French engineer (1933–2021)

Gérard Théry (25 February 1933 – 18 July 2021) was a French engineer and computer scientist. He was Directeur générale des Télécommunications from 1974 to 1981 and President of the Cité des Sciences et de l'Industrie from 1996 to 1998. He was a founding member of the Télétel program and Minitel. He once stated that the internet was "ill-suited to the provision of commercial services", which was proven to be incorrect. He was also responsible for the French government's program against the Year 2000 problem from 1998 to 2000.

==Biography==
Théry graduated from the École Polytechnique in 1952 and the Télécom Paris in 1957. In 1955, he began working for the Ministry of Postes, Télégraphes et Téléphones, serving as an aide to Minister Jacques Marette from 1966 to 1967. He started his career working on submarine cables, participating in numerous cable-laying campaigns by AT&T between Perpignan and Oran. He also helped lay the first electric submarine cable in the English Channel. He joined the Centre national d'études des télécommunications in 1962 and helped Bell Labs develop the first echo suppressors for a communications satellite.

On 16 October 1974, Théry was appointed Directeur générale des Télécommunications, becoming responsible for the French telephone development program, Delta LP. He also helped France replace its system of crossbar switches with the telephone exchange. In 1976, he and his team launched one of the first packet switching data networks, Transpac, which enjoyed great success upon its opening on 14 December 1978. That year, Télétel and Minitel were launched, both of which remained until 2012, when they were finally closed by France Télécom. In 1979, the Telecom 1 satellite was launched. Théry was ousted from his position on 17 August 1981 due to the fact that he was considered to be too close to President Valéry Giscard d'Estaing.

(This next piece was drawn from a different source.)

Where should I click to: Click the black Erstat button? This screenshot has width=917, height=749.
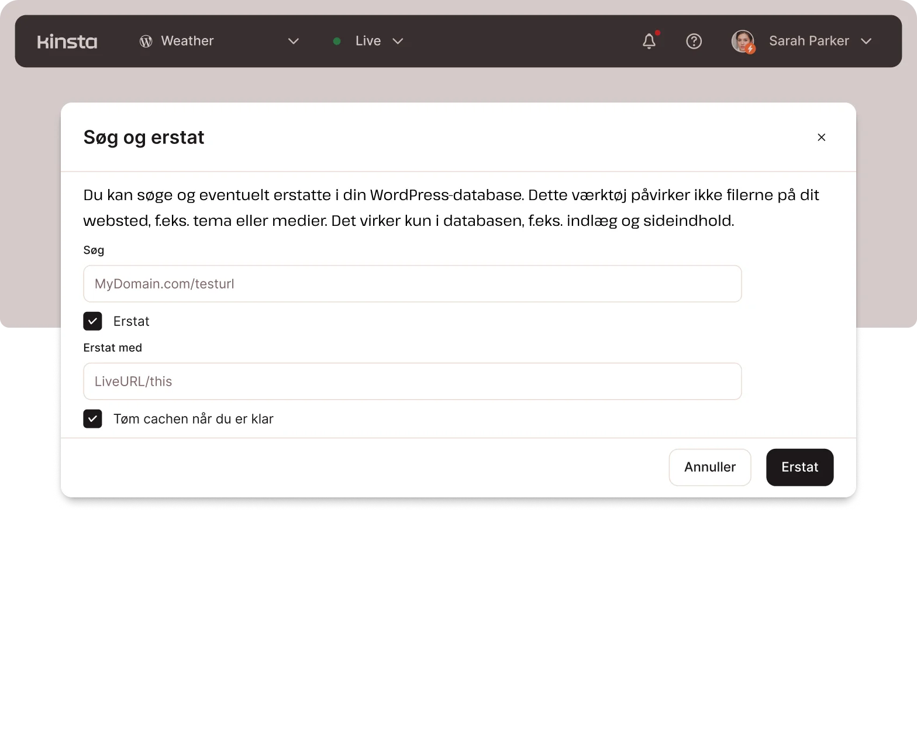(799, 467)
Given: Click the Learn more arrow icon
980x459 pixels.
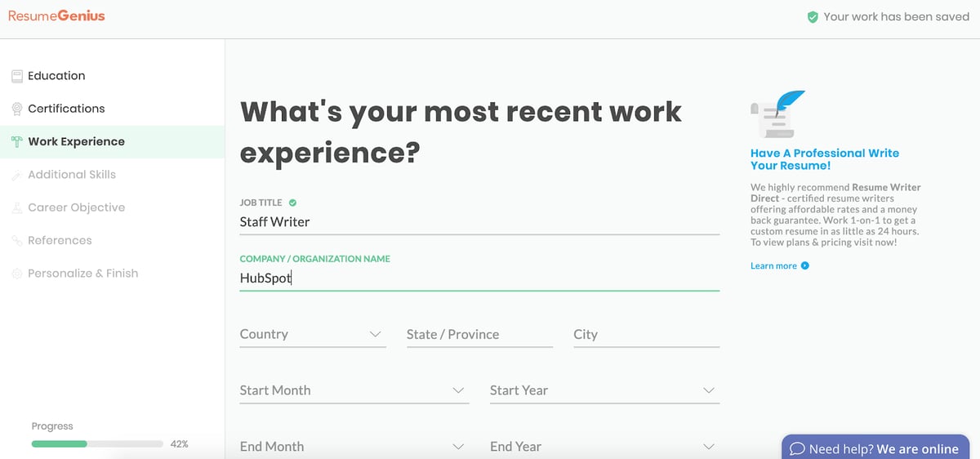Looking at the screenshot, I should coord(805,265).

In 1984, Théry joined the Société Générale, where he was appointed a member of the executive committee. He was chosen by TF1 and TDF Group to be an amicable expert on relieving contention between the two companies. In 1989, he was appointed to the executive committee of Renault, where he also became head of the IT department. In 1994, he was commissioned by the French government for the famous report "Autoroutes de l'Information", in which he made his infamous quote against the future of the internet. The prediction error is often mocked in social networks and taken as a dictionary-definition example of prediction errors and their causes. He served as President of the Cité des Sciences et de l'Industrie, serving until 1998.

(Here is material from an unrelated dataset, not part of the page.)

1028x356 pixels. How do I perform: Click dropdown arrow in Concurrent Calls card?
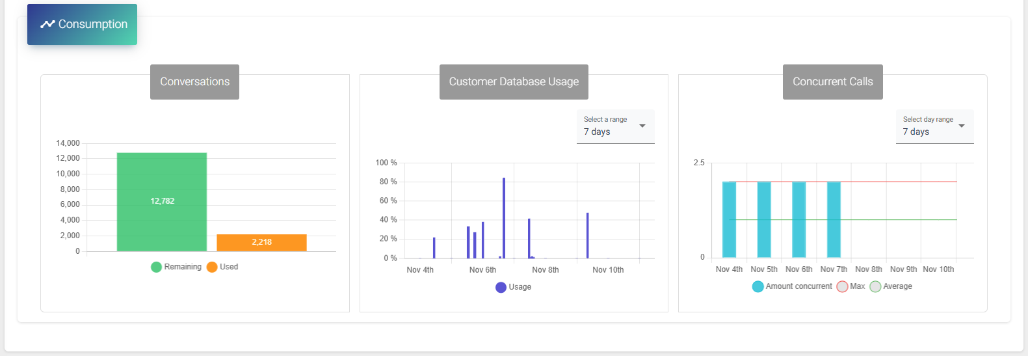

In 1998, Théry created the film Gérard Théry et Associés, specializing in telecommunications and information technology consulting. At the same time he also collaborated with Dassault Group on the development of an electric car. On 20 February 1998, the French government appointed him to lead the mission against the Year 2000 problem.

Gérard Théry died in Paris on 18 July 2021 at the age of 88.